Any call to a web service needs to be translated into SOAP, sent over the wire as wordy HTTP, translated from SOAP, service logic executed, translated back into SOAP, sent back as wordy HTTP, and finally translated back from SOAP. This may be a simplification of the actual process but you get the idea. There is a lot of activity around even invoking a simple "hello world" web service.

The "Fate"
At best, a slow web service means that your speedy application needs to wait while the service is invoked. Most of the time this is the only problem you'll have and it can be managed in a variety of ways (i.e. caching, asynchronous calls, etc.).
At worst, a slow web service could take down your beautiful solution and duplicate or lose important data.

How could a web service do so much damage?

It generally comes down to threads. Specifically, not having any available threads to handle another service request. I'm not claiming to know exactly how the threading works but every call to a web service requires threads from IIS and .NET. These technologies maintain a pool of threads that service requests and then wait for the next one.
Normally, a request can be serviced quite quickly and the thread is freed quickly. However, under high load a thread might not free up in time to service the next request so another thread is needed to handle it. As requests hit the server the threads are allocated and freed as quickly as possible but under high load requests can 'pile up' until eventually there are no threads left to service the next request. When this happens you will begin to see longer delays in service response as the caller waits for the service to answer while the service waits for a thread to free up. Around this time you will likely start to see "request timed out" errors.
If the duress continues and requests continue to arrive then the server will ultimately give up and start throwing IIS and/or .NET exceptions such as "There were not enough free threads in the ThreadPool object to complete the operation."
It is at these times when I have noticed unexpected conditions to arise that can create unpredictable results. If the caller gives up on the service (timeout expires) you would expect the service to perish but there are certain boundary conditions by which a service can continue to execute even though the client has given up on it. The service may not fully complete executing but even a few lines can cause problems. We have seen duplicated rows inserted into a database due to this problem when the client retries the service thinking the service has timed out but the service continued to execute.

The "Safety Net"
The first thing to do when working with web services is have a good understanding of the maximum load that service will have to bear. Plan for that load and test the crap out of it before going live. Hit that service as hard as you can for as long as you can before you trust it with your data. I've seen very innocuous web services cause absolute chaos under extreme duress so don't assume that it will 'just work'.
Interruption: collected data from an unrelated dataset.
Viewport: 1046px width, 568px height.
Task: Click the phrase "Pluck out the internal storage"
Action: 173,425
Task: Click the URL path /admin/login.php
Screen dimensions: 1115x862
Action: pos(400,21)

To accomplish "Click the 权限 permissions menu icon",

The second thing is to actively work to reduce the execution time of that service to the smallest time possible. Threads are only used during execution so if the service executes quickly then it will free that thread up quickly.
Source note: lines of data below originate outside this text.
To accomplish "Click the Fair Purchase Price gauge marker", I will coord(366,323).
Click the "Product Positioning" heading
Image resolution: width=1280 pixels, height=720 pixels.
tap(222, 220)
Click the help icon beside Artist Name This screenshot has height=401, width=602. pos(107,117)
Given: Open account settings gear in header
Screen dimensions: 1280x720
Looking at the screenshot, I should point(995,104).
Lastly, think about farming out your web servers. There are a multitude of configuration settings for IIS and .NET to tune threading but all of these settings will ultimately fail under extreme load. It might just die later but it will still die eventually if the traffic is extreme enough. The best way to give your application more threads to work with is to use multiple servers. Usually, these would be physical web servers but more commonly farms of virtual servers are being used quite effectively.

I hope you excuse my crude metaphor to hapless sailors but perhaps my little brain dump helps you plan your web services better in the future and avoid some of the pain I've experienced.